The valve 202 may be controlled by a spring 204. The spring 204 may circumferentially surround a post extending into the secondary chamber 12B of the inlet fluid tank 12. The spring 204 normally urges the valve 202 to the first or closed position. When the inlet oil pressure is greater than the force of the spring 204, the valve 202 is displaced downwardly and no longer closes the orifice 104. In this manner, the system pressure of the oil cooler 200 is limited.
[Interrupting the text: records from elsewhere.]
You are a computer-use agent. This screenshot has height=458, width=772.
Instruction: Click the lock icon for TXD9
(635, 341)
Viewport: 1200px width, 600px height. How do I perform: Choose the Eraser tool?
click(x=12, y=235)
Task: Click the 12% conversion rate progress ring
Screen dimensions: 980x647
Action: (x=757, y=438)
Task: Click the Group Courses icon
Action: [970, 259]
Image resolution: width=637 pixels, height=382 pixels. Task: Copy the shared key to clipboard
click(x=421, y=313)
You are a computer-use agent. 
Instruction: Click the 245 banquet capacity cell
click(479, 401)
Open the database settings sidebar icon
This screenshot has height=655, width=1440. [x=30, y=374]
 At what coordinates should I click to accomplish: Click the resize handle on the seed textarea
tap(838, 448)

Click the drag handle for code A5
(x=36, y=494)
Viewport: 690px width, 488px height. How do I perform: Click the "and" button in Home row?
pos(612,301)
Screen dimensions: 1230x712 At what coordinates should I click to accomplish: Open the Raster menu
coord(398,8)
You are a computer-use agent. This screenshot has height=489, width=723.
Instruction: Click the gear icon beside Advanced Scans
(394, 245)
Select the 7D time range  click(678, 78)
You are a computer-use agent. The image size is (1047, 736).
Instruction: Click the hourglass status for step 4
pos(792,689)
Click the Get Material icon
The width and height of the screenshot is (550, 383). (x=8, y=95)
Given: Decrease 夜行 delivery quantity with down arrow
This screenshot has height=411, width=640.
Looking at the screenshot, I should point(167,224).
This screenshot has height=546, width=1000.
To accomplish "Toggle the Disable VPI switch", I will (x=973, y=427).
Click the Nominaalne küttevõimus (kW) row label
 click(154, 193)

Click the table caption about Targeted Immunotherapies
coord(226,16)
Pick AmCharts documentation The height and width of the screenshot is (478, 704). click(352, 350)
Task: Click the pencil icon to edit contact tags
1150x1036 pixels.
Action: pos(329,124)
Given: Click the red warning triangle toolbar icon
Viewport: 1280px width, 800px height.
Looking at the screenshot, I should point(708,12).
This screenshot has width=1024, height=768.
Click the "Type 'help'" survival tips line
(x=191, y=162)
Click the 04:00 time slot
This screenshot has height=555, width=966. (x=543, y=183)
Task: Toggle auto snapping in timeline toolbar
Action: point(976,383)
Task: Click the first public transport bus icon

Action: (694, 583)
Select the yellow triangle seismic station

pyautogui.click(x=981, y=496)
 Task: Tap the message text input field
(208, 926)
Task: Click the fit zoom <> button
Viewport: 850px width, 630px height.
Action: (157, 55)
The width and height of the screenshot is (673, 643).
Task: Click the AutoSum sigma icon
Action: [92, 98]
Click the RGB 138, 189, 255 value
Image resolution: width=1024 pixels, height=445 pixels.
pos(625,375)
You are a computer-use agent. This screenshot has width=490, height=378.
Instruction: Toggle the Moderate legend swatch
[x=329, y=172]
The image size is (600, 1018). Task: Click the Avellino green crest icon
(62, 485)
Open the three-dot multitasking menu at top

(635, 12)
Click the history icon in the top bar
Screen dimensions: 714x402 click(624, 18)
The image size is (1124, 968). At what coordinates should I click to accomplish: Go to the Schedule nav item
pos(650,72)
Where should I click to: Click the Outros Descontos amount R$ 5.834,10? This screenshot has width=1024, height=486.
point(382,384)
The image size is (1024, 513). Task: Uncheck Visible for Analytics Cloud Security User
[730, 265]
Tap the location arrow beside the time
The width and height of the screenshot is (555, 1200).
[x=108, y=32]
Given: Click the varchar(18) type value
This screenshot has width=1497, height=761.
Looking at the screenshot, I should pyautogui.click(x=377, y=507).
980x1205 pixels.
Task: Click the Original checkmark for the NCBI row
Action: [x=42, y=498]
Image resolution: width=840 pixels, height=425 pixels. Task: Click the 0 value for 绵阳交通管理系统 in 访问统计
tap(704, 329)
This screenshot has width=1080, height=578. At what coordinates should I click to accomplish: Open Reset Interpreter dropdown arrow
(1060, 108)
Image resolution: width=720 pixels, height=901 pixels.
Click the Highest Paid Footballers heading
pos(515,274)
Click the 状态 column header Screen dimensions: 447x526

It will now be appreciated that the teachings of the present invention provide an oil cooler that limits the pressure of the oil flowing through its cooling tubes. The additional present invention provides a pressure-limiting system based on a simple, inexpensive and durable bypass mechanism. Further, the present invention provides a bypass system that automatically responds to the lower temperatures, as well as an alternate system that bypasses the oil based upon the pressure of the inlet oil to the oil cooler. Still yet further, the present invention provides an oil cooler that will allow the vehicle's transmission to reach optimum operating temperature more quickly than with conventional oil coolers.

The foregoing discussion discloses and describes merely exemplary arrangements of the present invention. One skilled in the art will readily recognize from such discussion, and from the accompanying drawings and claims, that various changes, modifications and variations can be made therein without departing from the spirit and scope of the invention as defined in the following claims.

Claims

1. An oil cooler for cooling oil of a motor vehicle, the oil cooler comprising:

a fluid inlet tank;

a fluid outlet tank;

a plurality of heat transfer tubes providing constant fluid communication between the inlet tank and the outlet tank; and

at least one bypass tube for selectively providing additional fluid communication between the fluid inlet tank and the fluid outlet tank; and

a bi-metallic valve moveable from a first position to a second position in response to an increase in temperature of the oil such that the valve member closes the at least one bypass tube to preclude additional fluid communication between the fluid inlet tank and the fluid outlet tank when the valve member is in the second position and the valve member opens the bypass tube to provide additional fluid communication between the inlet tank and the outlet tank in the first position.

2. The oil cooler of claim 1, wherein the valve member is a temperature responsive valve.

3. The oil cooler of claim 2, where the temperature responsive valve includes a bi-metal element movable from the first position to the second position in response to a change in temperature.

4. The oil cooler of claim 3, wherein the bi-metal element is a strip that is generally U-shaped.

5. The heat exchanger of claim 3, wherein the bi-metal element is a strip shaped in the form of a curved or a convoluted beam.

6. The oil cooler of claim 1, wherein the oil cooler is a transmission oil cooler.

7. The oil cooler of claim 1, wherein the oil cooler is an engine oil cooler.

8. A method of cooling oil of a cooler for a motor vehicle, the oil cooler including a fluid inlet tank, a fluid outlet tank, and a plurality of heat transfer tubes providing constant fluid communication between the inlet tank and the outlet tank, the method including:

providing a bypass arrangement for selectively providing additional fluid communication between the fluid inlet tank and the fluid outlet tank;

operating the cooler under a first operating condition wherein the temperature of the oil is below a predetermined temperature and the bypass arrangement provides additional fluid communication between the fluid inlet tank and the fluid outlet tank; and

operating the cooler under a second operating condition wherein the temperature of the oil is above the predetermined temperature and the bypass arrangement precludes additional fluid communication between the inlet tank and the outlet tank under a second operating condition.